Revisions to the protocol were based on our unblinded analysis of the Part 1 safety data and were implemented in an effort to improve the safety profile of trial participants. This article presents the results of our evaluation of the safety data from Part 1 and sets forth the rationale for the design changes instituted in the currently ongoing Part 2.
The ALIAS Part 1 Trial was originally designed as 2 separate but concurrently implemented double-blind, Phase III multicenter trials with 1:1 randomization to ALB or saline–placebo. The objective was to assess whether 25% ALB therapy (2 g/kg intravenously administered over 120 minutes) compared with an equal volume of 0.9% normal saline conferred neuroprotection in acute ischemic stroke, over and above the standard of care, in 2 cohorts of patients with acute ischemic stroke. One cohort consisted of subjects who received standard-of-care thrombolytic therapy (intravenous tissue plasminogen activator [tPA], intra-arterial tPA, endovascular mechanical thrombolysis with approved devices and catheters, or a combination of intravenous and endovascular treatment). The other cohort consisted of subjects who were not thrombolysed. The administration of thrombolytic therapy was based on local clinical judgment informed by then-current guidelines.16 The rationale for this design stemmed in part from preclinical evidence that ALB did not require induced reperfusion to confer neuroprotection7 and from an observed trend in the ALIAS Pilot Trial of better 3-month outcome with higher doses of ALB in both the tPA and the non-tPA cohorts.14 The study design of the ALIAS Part 1 Trial was identical for the 2 cohorts (thrombolysis and nonthrombolysis). The eligibility criteria are presented in Table 1.
A centralized step-forward, web-based 1:1 randomization process was used. All study personnel and patients were blinded. A biased-coin minimization algorithm adjusted for clinical site within each cohort.17 Study-drug kits consisted of a 500-mL and a 250-mL bottle of either 25% ALB or saline encased in blinding boxes and delivered through tinted intravenous tubing.18 Albumin was manufactured for the trial by Baxter Healthcare Corp, Westlake Village, Calif. A bedside nurse or other personnel not involved with the trial administered the study drug (8 mL/kg) by constant intravenous infusion over 2 hours (±15 minutes). Subjects weighing ≥94 kg received a maximum volume of 750 mL.

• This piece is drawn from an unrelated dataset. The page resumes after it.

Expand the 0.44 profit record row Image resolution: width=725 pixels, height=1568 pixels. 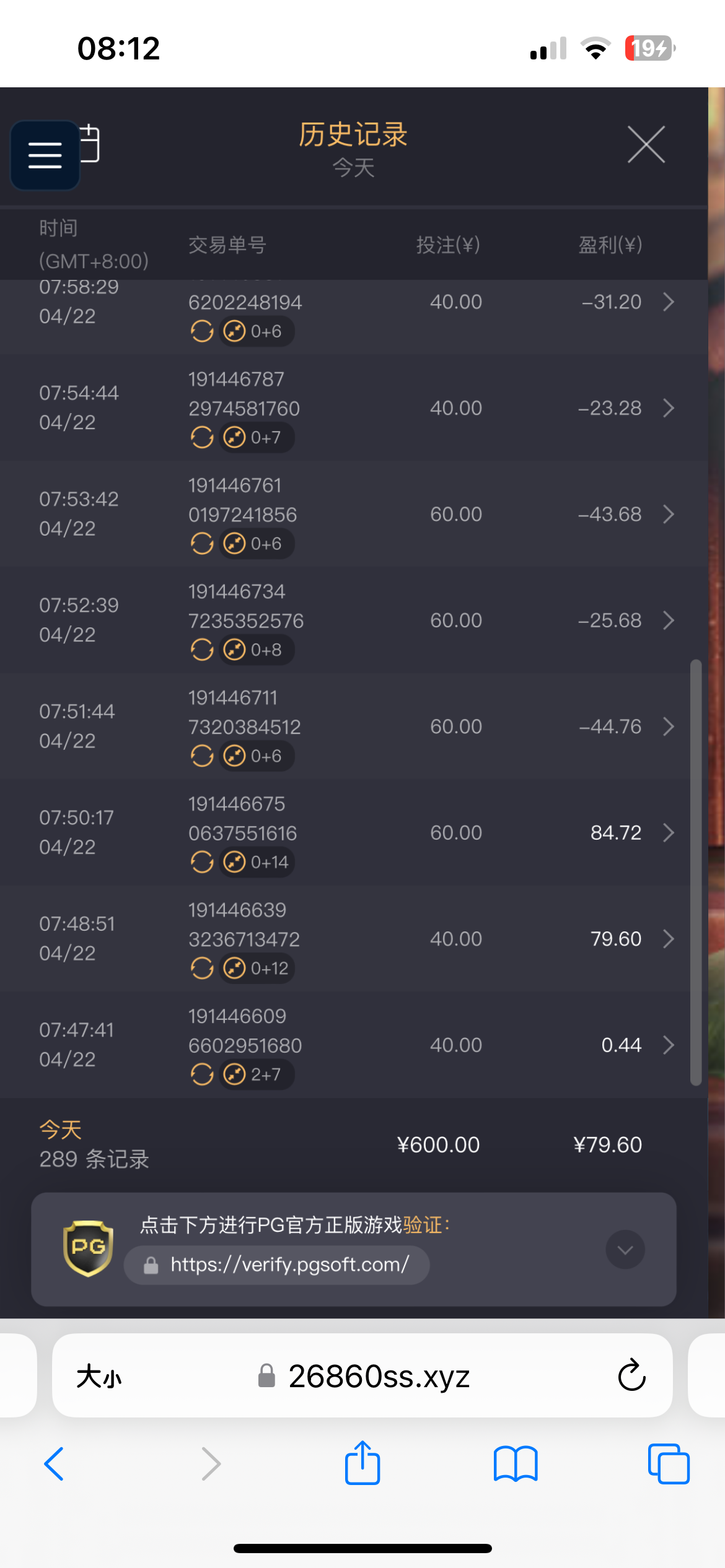click(668, 1045)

Vital signs were monitored frequently during and after study-drug administration. Serum chemistries were collected at 24 and 48 hours. Intravenous fluid intake was recorded at 24 and 48 hours. A follow-up brain CT or MRI scan was obtained at 24 hours. An electrocardiogram was repeated at 24 to 48 hours. Neurological and cardiac status, including National Institutes of Health Stroke Scale (NIHSS) score, was assessed at 24 and 48 hours and at 7 days or discharge, whichever came first. Diuretic treatment was not mandated, but administration of a loop diuretic such as furosemide in an initial dose of 10 to 20 mg intravenously was recommended if clinically indicated. Antiplatelet therapy was recommended in all subjects within 48 hours of their stroke. Blood pressure was managed according to the local standard of care.

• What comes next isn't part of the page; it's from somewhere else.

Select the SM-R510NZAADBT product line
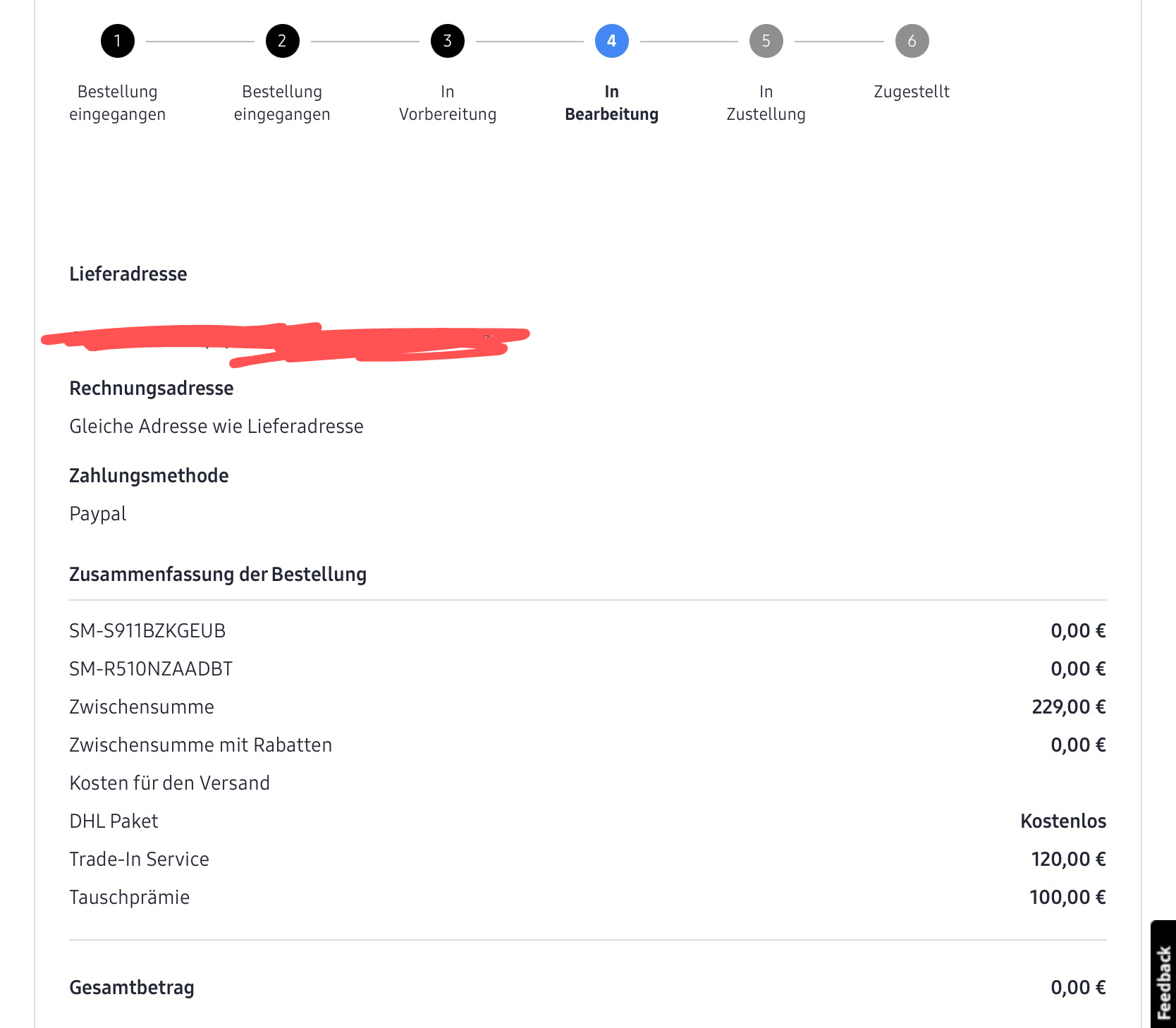Screen dimensions: 1176x1028 point(151,669)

Subjects were followed for 1 year. At 3 months (±14 days) postrandomization, subjects were required to come to the clinic, where the NIHSS, modified Rankin Scale score, Barthel Index, Stroke-Specific Quality of Life instrument,19 and Trailmaking A and B20 were assessed by a site investigator who was certified in outcome-scale completion and blinded to the subject's admission treatment assignment and hospital course. Subjects were also followed by telephone contact at 1 month (±7 days), 6 months (±14 days), 9 months (±14 days), and 1 year (±14 days) postrandomization to assess the modified Rankin Scale, record serious adverse events (SAEs), and complete the EuroQol21 at 3 months and 1 year and the Questionnaire to Validate a Stroke-Free Status22 at 3, 6, 9, and 12 months. We assessed blinding by asking the rater to indicate what treatment assignment they thought the patient had received. The raters' responses were correct 52.4% of the time (177 correct out of 338 responses), indicating that the outcome assessment had been truly blinded.
A favorable outcome was defined as an NIHSS score of 0 to 1 and/or a modified Rankin Scale score of 0 to 1 at 90 days postrandomization. With a 2-sided Type I error probability of 0.05, power of 80% to detect a 10% absolute effect-size difference in the primary outcome, and an assumption of the control group's favorable outcome proportion to be 40%, the required sample size was 900 in each cohort, or a total of 1800 subjects. Because the primary analysis was based on the intent-to-treat principle, the sample size included inflation to account for crossovers and missing data as well as for 3 interim analyses for overwhelming efficacy or futility.
Due to premature suspension of the trial after 434 subjects had been enrolled, neither the thrombolytic (N=327) nor the nonthrombolytic cohort (N=97) had sufficient power to test the primary hypothesis. Thus, we evaluated the safety data by combining the cohorts.
There were 434 randomized subjects, 215 allocated to ALB and 219 to saline treatment. Of these, 424 received at least 20% of the study drug (ALB 207, saline 217) and were used in the safety analysis. The baseline characteristics of the safety cohort, shown in Table 2, were very similar to those of the entire population. (A CONSORT diagram23 of the Part 1 Trial is available online as a Supplementary Figure; available at http://stroke.ahajournals.org.)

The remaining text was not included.